AUSTIN BAY: As The World Burns, Obama Fires Hagel. “Gates and Panetta demonstrated a commitment to U.S. defense, a commitment beyond dramatic gesture. Their post-Pentagon assessments of the Obama administration are both scathing. They see Obama as a political leader focused on his own political welfare. Obama is fixated on two figurative battlefields: domestic U.S. social justice/identity politics and the next news cycle. He is very good with words. He is very good at winning presidential election, but as for other deeds? Not so much. . . . A SecDef serves at the president’s pleasure. Contradicting your boss has risks, especially a boss with a brittle ego. Hagel is gone. The Islamic State, however, remains. The Islamic State will have to be convinced it’s a junior varsity. Vladimir Putin is a big-league player; he persists in waging an imperial war in Eastern Ukraine. China probes its Southeast Asian maritime border. Iran’s quest for nuclear weapons continues. Syria bleeds. Libya fragments. North Korea builds ICBM’s. Unless backed by demonstrated capabilities and the demonstrated will to act, dramatic gestures and words in the Washington Beltway do not affect these circumstances a whit.”

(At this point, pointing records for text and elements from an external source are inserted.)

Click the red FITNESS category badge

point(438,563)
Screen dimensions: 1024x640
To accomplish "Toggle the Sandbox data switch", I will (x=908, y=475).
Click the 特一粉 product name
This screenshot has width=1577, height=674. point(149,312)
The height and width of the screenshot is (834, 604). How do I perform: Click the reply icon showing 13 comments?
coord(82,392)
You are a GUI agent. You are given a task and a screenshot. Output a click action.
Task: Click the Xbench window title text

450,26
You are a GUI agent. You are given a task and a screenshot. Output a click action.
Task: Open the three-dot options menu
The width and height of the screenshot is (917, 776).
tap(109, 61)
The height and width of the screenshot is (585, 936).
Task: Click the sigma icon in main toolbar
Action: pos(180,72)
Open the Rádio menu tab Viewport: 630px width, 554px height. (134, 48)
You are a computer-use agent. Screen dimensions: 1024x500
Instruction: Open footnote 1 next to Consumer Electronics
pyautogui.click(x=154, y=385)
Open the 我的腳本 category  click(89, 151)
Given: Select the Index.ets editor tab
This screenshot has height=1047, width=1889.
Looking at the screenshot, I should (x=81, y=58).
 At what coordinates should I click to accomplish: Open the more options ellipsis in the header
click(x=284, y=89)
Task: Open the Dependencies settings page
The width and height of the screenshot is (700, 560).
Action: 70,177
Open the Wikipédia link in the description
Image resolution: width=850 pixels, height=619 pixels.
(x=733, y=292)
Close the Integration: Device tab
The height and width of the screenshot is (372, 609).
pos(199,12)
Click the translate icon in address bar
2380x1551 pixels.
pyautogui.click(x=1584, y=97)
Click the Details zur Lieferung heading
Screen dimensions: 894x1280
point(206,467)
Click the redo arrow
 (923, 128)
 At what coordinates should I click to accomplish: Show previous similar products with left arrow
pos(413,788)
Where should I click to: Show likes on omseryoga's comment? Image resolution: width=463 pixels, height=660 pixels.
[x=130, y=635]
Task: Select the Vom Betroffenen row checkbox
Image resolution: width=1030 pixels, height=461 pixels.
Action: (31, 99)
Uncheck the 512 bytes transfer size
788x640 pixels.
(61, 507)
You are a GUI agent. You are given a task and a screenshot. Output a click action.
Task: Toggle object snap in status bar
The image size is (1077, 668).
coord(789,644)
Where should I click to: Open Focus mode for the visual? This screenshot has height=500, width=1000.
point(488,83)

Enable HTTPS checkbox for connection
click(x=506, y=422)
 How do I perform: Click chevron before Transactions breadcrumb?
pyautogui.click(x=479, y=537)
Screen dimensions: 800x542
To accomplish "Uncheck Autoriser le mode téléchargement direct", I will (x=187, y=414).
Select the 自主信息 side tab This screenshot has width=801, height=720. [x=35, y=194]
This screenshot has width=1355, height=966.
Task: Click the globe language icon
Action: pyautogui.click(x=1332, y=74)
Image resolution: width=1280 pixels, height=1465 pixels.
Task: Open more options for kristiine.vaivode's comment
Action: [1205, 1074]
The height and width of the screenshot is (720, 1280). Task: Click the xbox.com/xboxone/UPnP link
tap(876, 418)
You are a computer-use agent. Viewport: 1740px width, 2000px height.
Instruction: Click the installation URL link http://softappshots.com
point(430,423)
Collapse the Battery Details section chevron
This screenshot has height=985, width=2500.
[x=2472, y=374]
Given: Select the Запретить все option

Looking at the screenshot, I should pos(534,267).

Related: Middle East Policy: The Other Huge Obama Disaster Of The Week.

ROGER SIMON: The New York Times and Other Members of the Ferguson Hall of Shame. “That the photograph of Walter Duranty — the New York Times Moscow correspondent who deliberately whitewashed Stalin’s 1930s forced starvation of millions of Ukrainians and won the Pulitzer for it — still is on the newspaper’s wall of fame with their other prize winners is apparently no aberration. The New York Times has no moral center. In fact, it’s despicable. On November 24, they published the home address of Officer Darren Wilson.”

Plus: “Not quite cancer but pretty bad is Jay Nixon, the governor of Missouri. Not only did he attempt to prejudge the case, calling for Wilson’s head like some minor league Robespierre months before there was any evidence, but then, on the night of the grand jury announcement, after having brought in the National Guard, he goes completely AWOL and doesn’t use the Guards at all, leaving the poor store owners of Ferguson to fend for themselves, not to mention the police. Everyone got to watch the results on TV.”

WHO WANTS TO BE THE LAST CAREER TO DIE FOR A MISTAKEN PRESIDENCY? Hagel successor, with limited room to maneuver, will face quandary in Iraq, Syria. “The next defense secretary will also have to contend with a sometimes-tense relationship with the White House. Both of Hagel’s predecessors, Leon Panetta and Robert Gates, have criticized Obama’s handling of national security matters since leaving office and have complained of White House micromanagement of the military.”

The White House isn’t competent. But it is involved.

UPDATE: John Fund: Why Obama Is Finding It Hard to Get a New Defense Secretary.

HEY, I WAS SAYING THAT BACK IN 2009. Schumer says Democrats erred by passing ObamaCare. “Schumer says Democrats ‘blew the opportunity the American people gave them’ in the 2008 elections, a Democratic landslide, by focusing on healthcare reform instead of legislation to boost the middle class.”

Do tell. It’s almost as if helping the middle class wasn’t a priority.